* INSTRUCTIONS TO FOLLOW
Could you return each entry below exactly as written, minus any pictures?

--- RAW DATA Enclosed Below ---

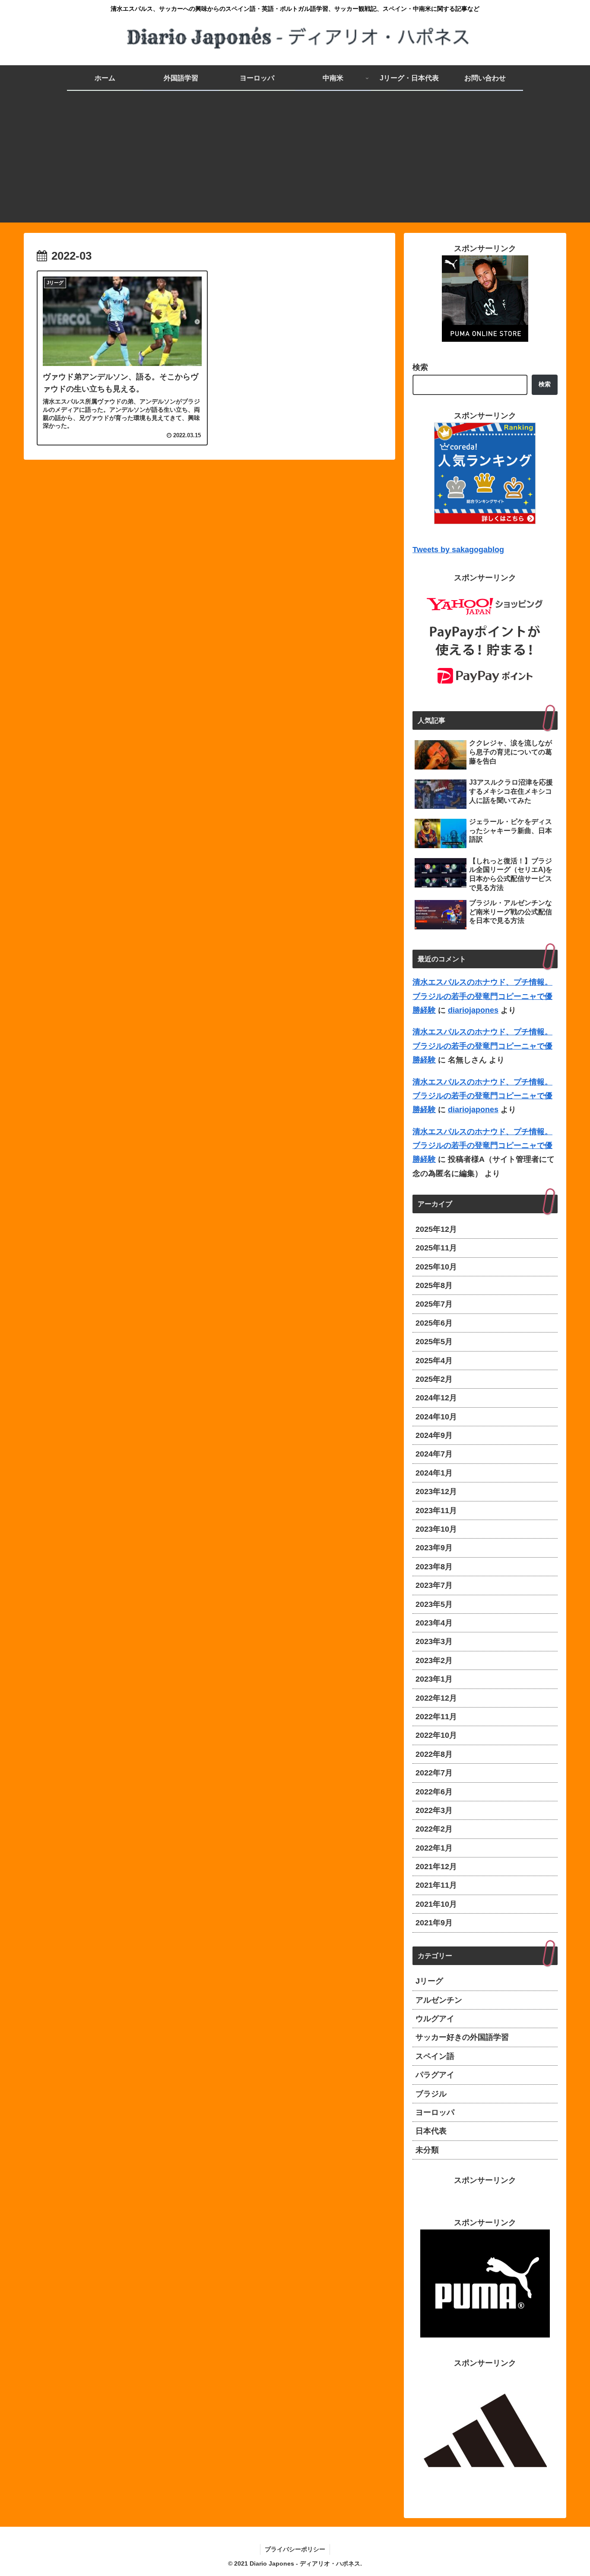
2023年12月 (436, 1491)
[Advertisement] (295, 162)
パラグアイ (435, 2074)
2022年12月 (436, 1698)
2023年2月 (434, 1660)
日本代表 (431, 2131)
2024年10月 (436, 1416)
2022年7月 (434, 1772)
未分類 (427, 2150)
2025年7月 (434, 1304)
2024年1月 (434, 1473)
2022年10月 (436, 1735)
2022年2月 (434, 1829)
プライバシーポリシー (295, 2549)
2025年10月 (436, 1267)
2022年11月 (436, 1716)
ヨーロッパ (435, 2112)
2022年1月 (434, 1848)
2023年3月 (434, 1641)
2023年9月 (434, 1547)
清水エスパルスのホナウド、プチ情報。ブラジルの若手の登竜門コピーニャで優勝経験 (482, 996)
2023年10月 (436, 1529)
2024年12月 (436, 1397)
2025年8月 (434, 1285)
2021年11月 (436, 1885)
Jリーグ (429, 1981)
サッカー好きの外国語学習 (462, 2037)
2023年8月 (434, 1566)
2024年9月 (434, 1435)
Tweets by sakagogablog (458, 549)
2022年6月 (434, 1791)
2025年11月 (436, 1247)
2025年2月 (434, 1379)
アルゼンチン (439, 2000)
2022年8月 (434, 1754)
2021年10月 (436, 1904)
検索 (420, 367)
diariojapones (473, 1010)
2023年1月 (434, 1679)
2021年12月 (436, 1866)
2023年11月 (436, 1510)
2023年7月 (434, 1585)
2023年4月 (434, 1623)
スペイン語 (435, 2056)
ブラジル (431, 2093)
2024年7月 (434, 1454)
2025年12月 (436, 1229)
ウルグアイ (435, 2018)
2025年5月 (434, 1341)
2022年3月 (434, 1810)
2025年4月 (434, 1360)
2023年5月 (434, 1604)
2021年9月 (434, 1922)
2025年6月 (434, 1323)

--- End of Enclosed RAW DATA ---

* FINISHED TASK
2023年12月 (436, 1491)
[Advertisement] (295, 162)
パラグアイ (435, 2074)
2022年12月 (436, 1698)
2023年2月 (434, 1660)
日本代表 (431, 2131)
2024年10月 (436, 1416)
2022年7月 (434, 1772)
未分類 (427, 2150)
2025年7月 (434, 1304)
2024年1月 (434, 1473)
2022年10月 (436, 1735)
2022年2月 (434, 1829)
プライバシーポリシー (295, 2549)
2025年10月 (436, 1267)
2022年11月 (436, 1716)
ヨーロッパ (435, 2112)
2022年1月 (434, 1848)
2023年3月 (434, 1641)
2023年9月 (434, 1547)
清水エスパルスのホナウド、プチ情報。ブラジルの若手の登竜門コピーニャで優勝経験 (482, 996)
2023年10月 (436, 1529)
2024年12月 (436, 1397)
2025年8月 (434, 1285)
2021年11月 (436, 1885)
Jリーグ (429, 1981)
サッカー好きの外国語学習 (462, 2037)
2023年8月 (434, 1566)
2024年9月 (434, 1435)
Tweets by sakagogablog (458, 549)
2022年6月 (434, 1791)
2025年11月 (436, 1247)
2025年2月 (434, 1379)
アルゼンチン (439, 2000)
2022年8月 (434, 1754)
2021年10月 (436, 1904)
検索 (420, 367)
diariojapones (473, 1010)
2023年1月 (434, 1679)
2021年12月 (436, 1866)
2023年11月 (436, 1510)
2023年7月 (434, 1585)
2023年4月 (434, 1623)
スペイン語 (435, 2056)
ブラジル (431, 2093)
2024年7月 (434, 1454)
2025年12月 (436, 1229)
ウルグアイ (435, 2018)
2025年5月 (434, 1341)
2022年3月 (434, 1810)
2025年4月 (434, 1360)
2023年5月 (434, 1604)
2021年9月 (434, 1922)
2025年6月 (434, 1323)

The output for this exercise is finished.